Body piercing began as a tribal art, a way to achieve greater spirituality through body modification like tattooing and scarification. America’s preeminent scholar and practitioner of ‘modern primitivism,’ Fakir Musafar, brought primal body art to mass acceptance when he showcased his own body modification. While the modern primitives still seek higher knowledge through physical sensation, the popularity of modern body piercing has become more of a fashion than a spiritual quest.
Body piercing was first practiced in the U.S. within the sado-masochist society, and many still connect piercing with sexual deviancy. That association certainly still exists, but piercings are now sought out for many reasons, including spirituality, shock value, expression of individuality, and simply because they ‘look cool.’ Whatever the reason, alternative became mainstream, and piercing punctured through the barriers to become a generally acceptable form of body decoration for the new millennium. Piercings were everywhere on TV, in music, and soon the stigma was gone. The media used piercings as quick way to represent a child of the tumultuous teens, filled with individuality and angst. Commercials featured thirteen-year-old girls, instantly recognizable as hip, young, sassy things by the presence of a nose ring.

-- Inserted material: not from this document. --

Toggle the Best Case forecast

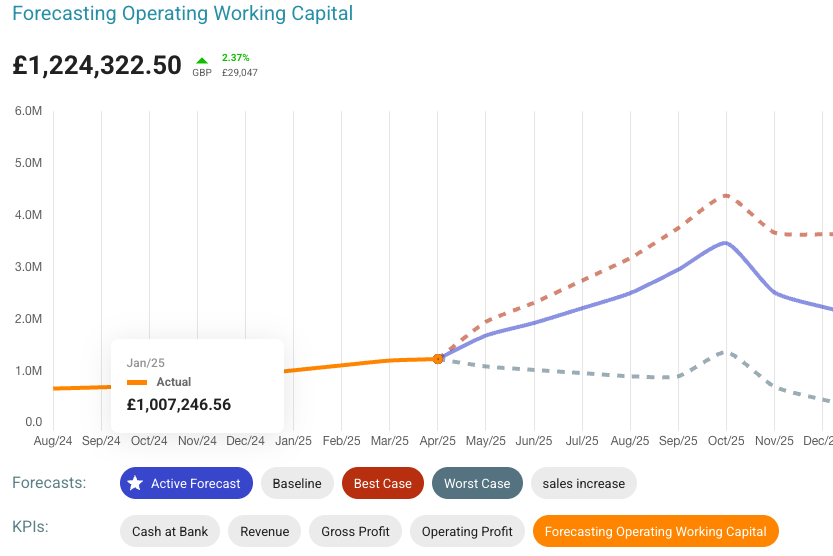click(382, 483)
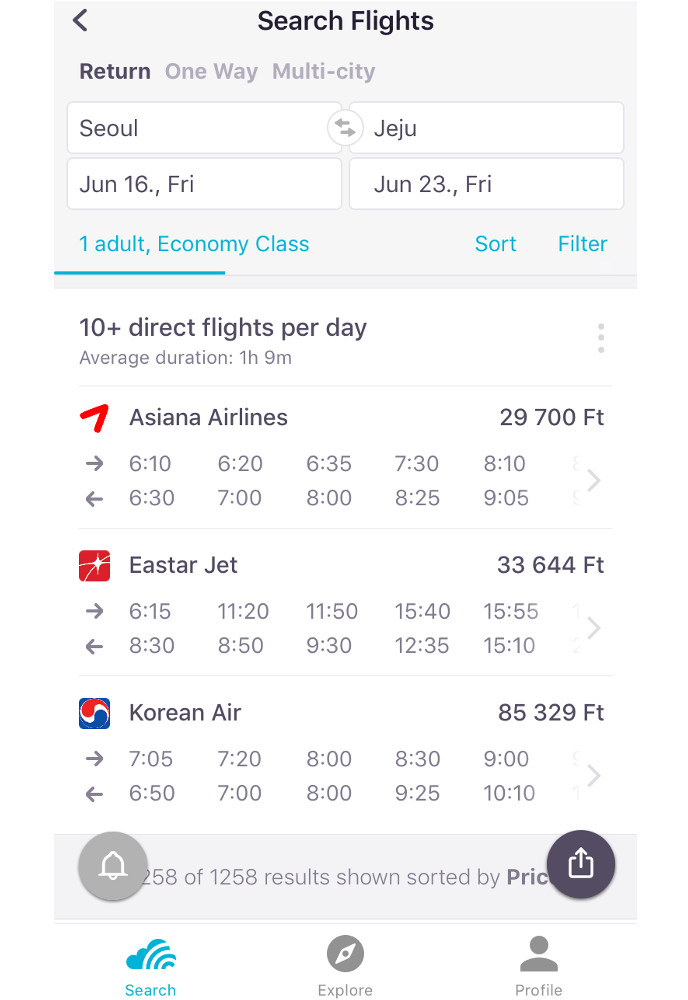This screenshot has height=1000, width=688.
Task: Select the Return trip type
Action: coord(115,71)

Years ago, having more than one earring hole meant you danced on the edge of society, pushed the envelope, and thumbed your nose to conservative authority. When men pierced their ears in the 70’s, it was shameless, and a direct statement about their homosexuality. But within a few years, that stigma was replaced by a cool factor, and men not only had one, but two, or two dozen.
By the 90’s, a dozen holes in the ear seemed tame compared to the other holes elsewhere in the body. Piercing lips, tongues, eyebrows, navels, genitals and nipples was only the beginning. Not only are earlobes being stretched out in intimation of African tribes, but the technique of pocketing (attaching flesh via metal rods pierced into the skin) offers the next step towards what can be done to manipulate the body with modern tribal decoration.
Today, pre-teens parade around with eyebrow and nose rings, with nary a blink more than if it were their ears. But even this shock value fades fast when forty-year-old moms accompany their teenage daughters to the salon so that they can both get their navels pierced.